### ABOUT THIS EXERCISE
Your task is to print all of the entries exactly, though the pictures should not be included.

### DATA PROVIDED
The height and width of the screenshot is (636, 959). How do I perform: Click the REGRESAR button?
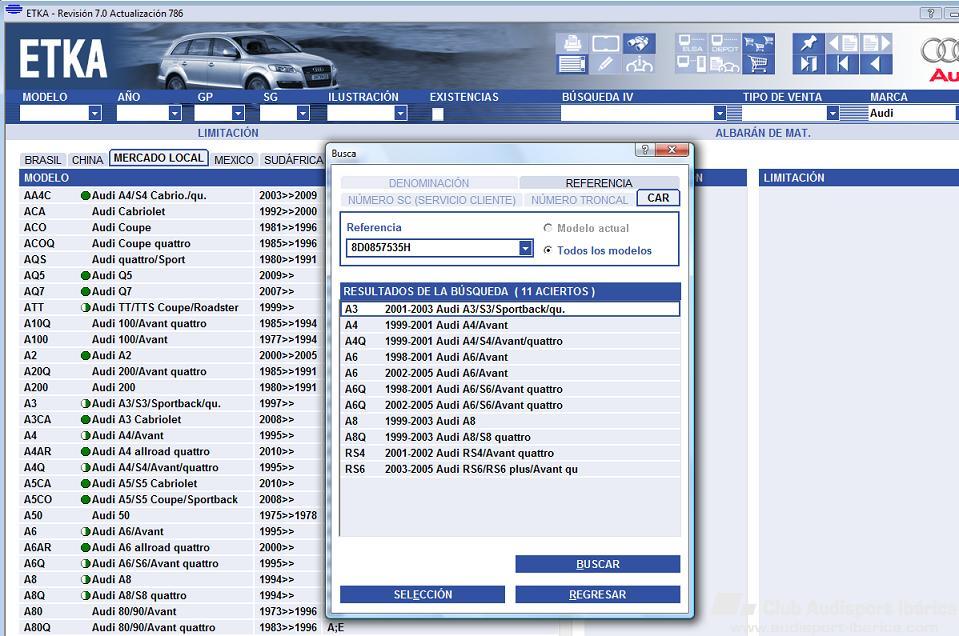(597, 594)
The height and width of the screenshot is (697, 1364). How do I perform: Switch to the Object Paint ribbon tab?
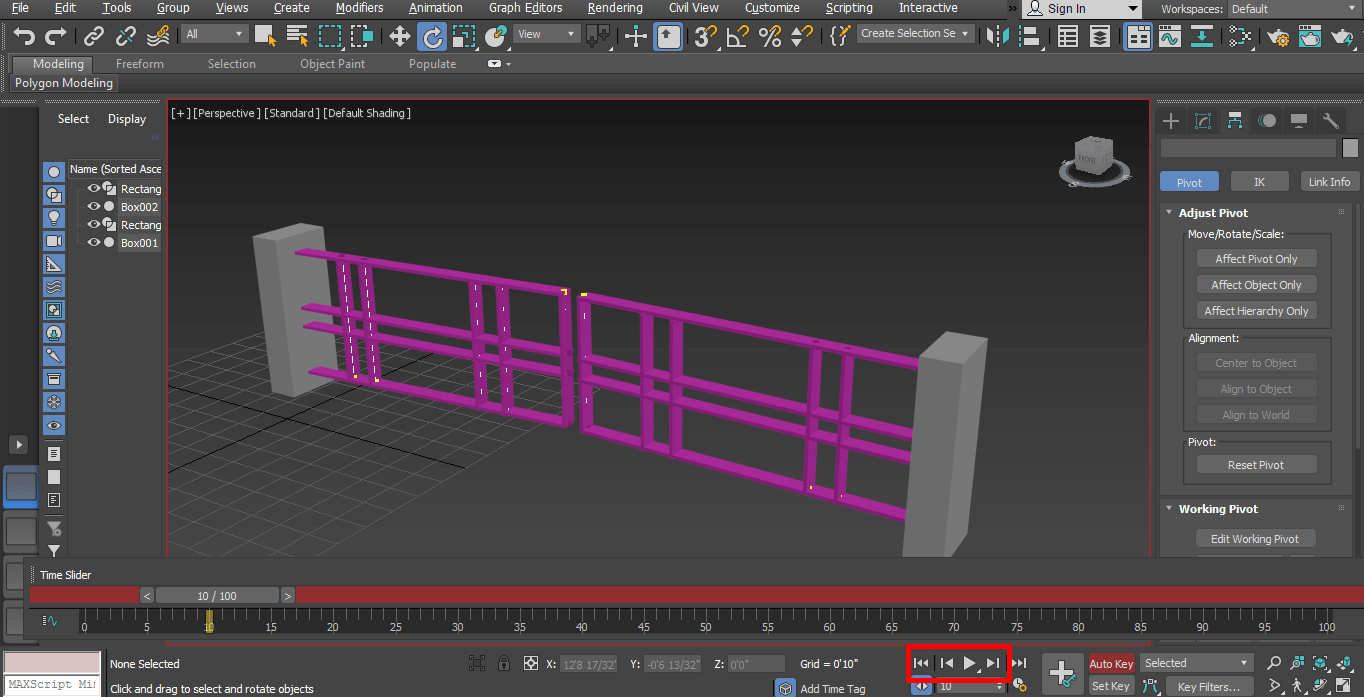coord(332,63)

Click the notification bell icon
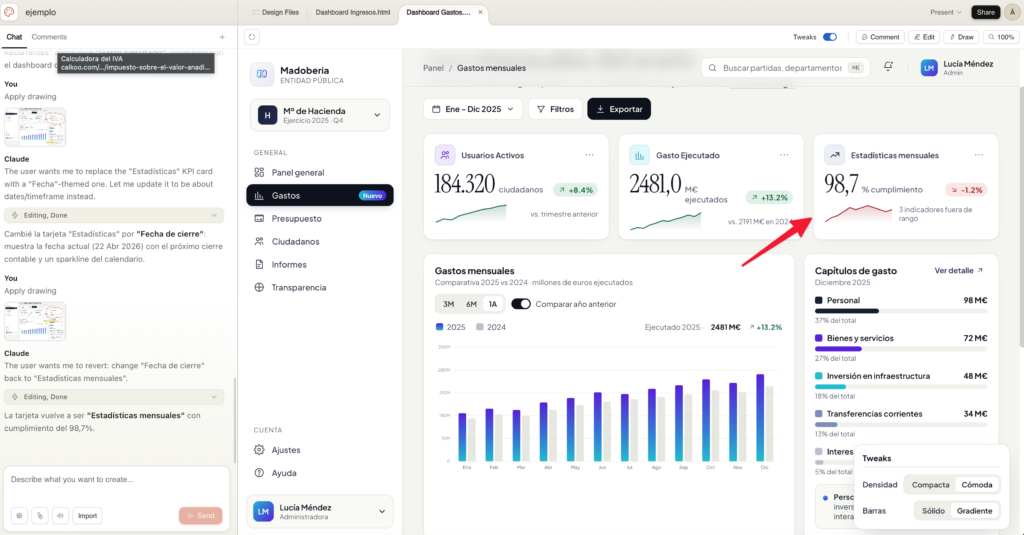coord(888,67)
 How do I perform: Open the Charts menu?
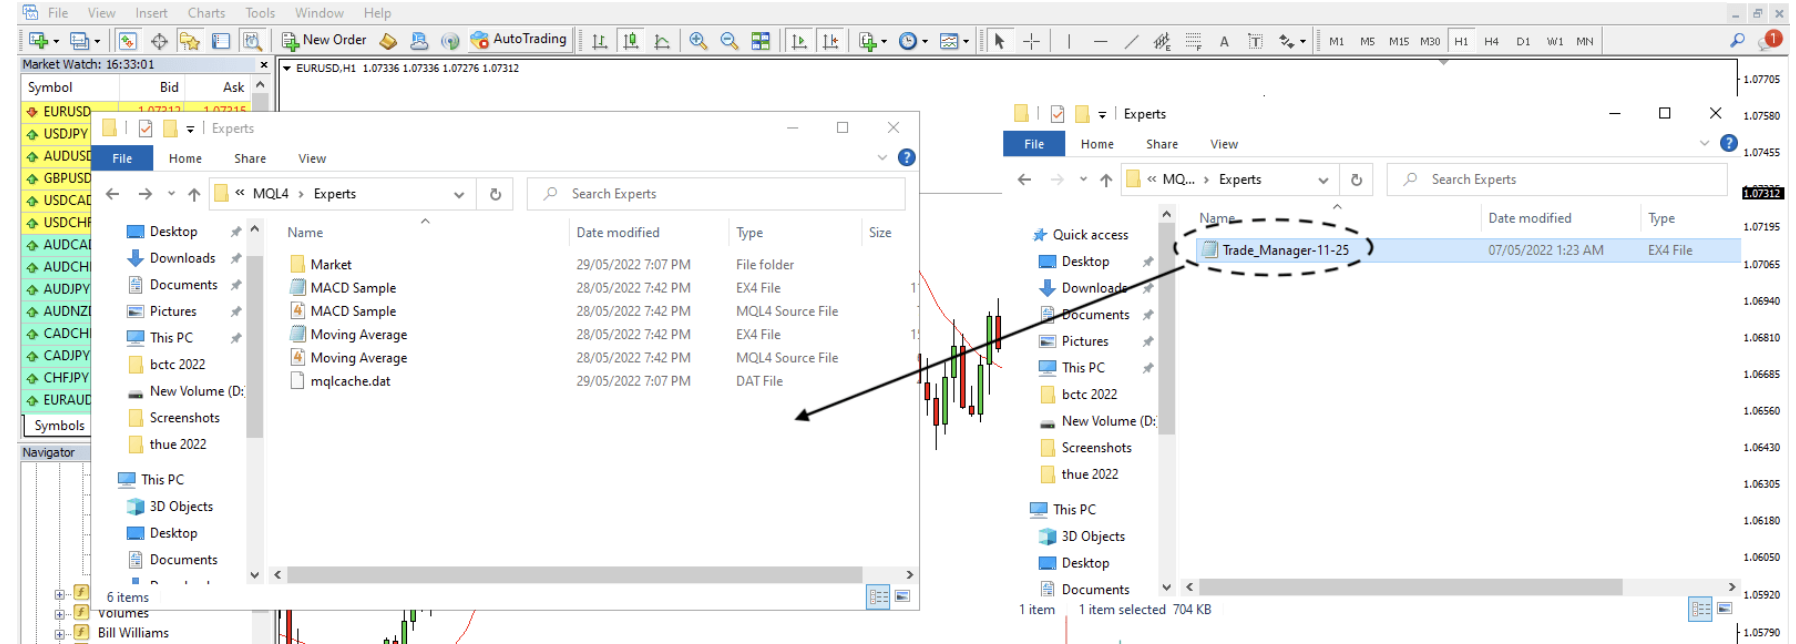point(206,13)
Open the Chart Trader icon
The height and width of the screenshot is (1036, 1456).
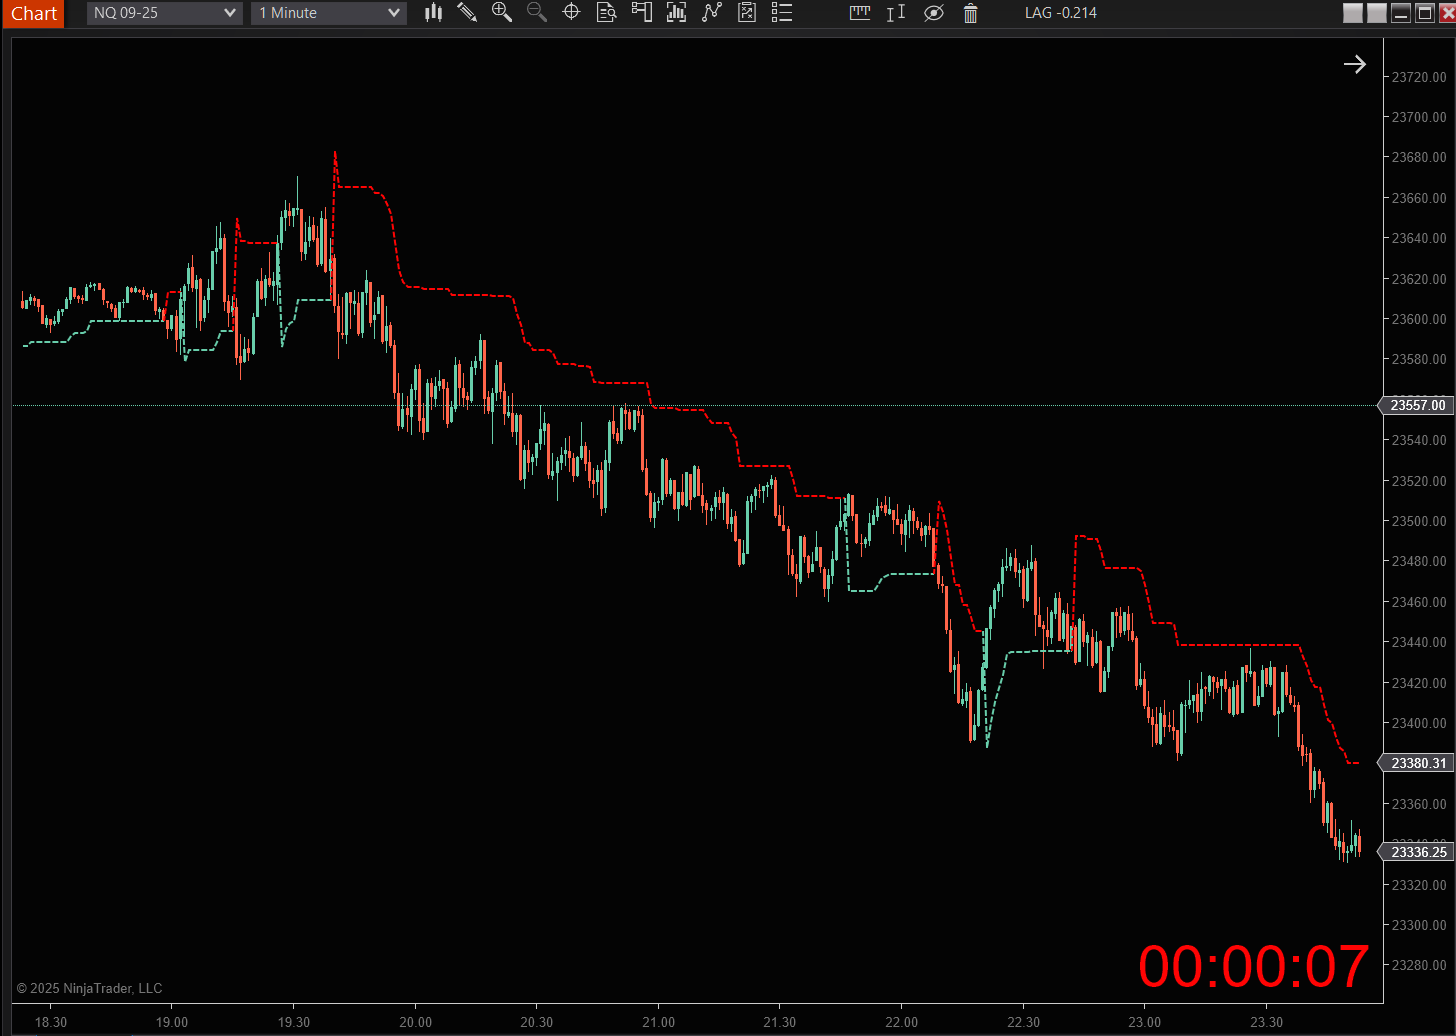click(641, 13)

### TASK RESPONSE
The height and width of the screenshot is (636, 959). How do I perform: Click the REGRESAR button?
(597, 594)
The height and width of the screenshot is (697, 1364). How do I perform: Switch to the Object Paint ribbon tab?
coord(332,63)

Click the notification bell icon
coord(888,67)
 How do I perform: Open the Charts menu?
point(206,13)
Open the Chart Trader icon
The height and width of the screenshot is (1036, 1456).
click(641, 13)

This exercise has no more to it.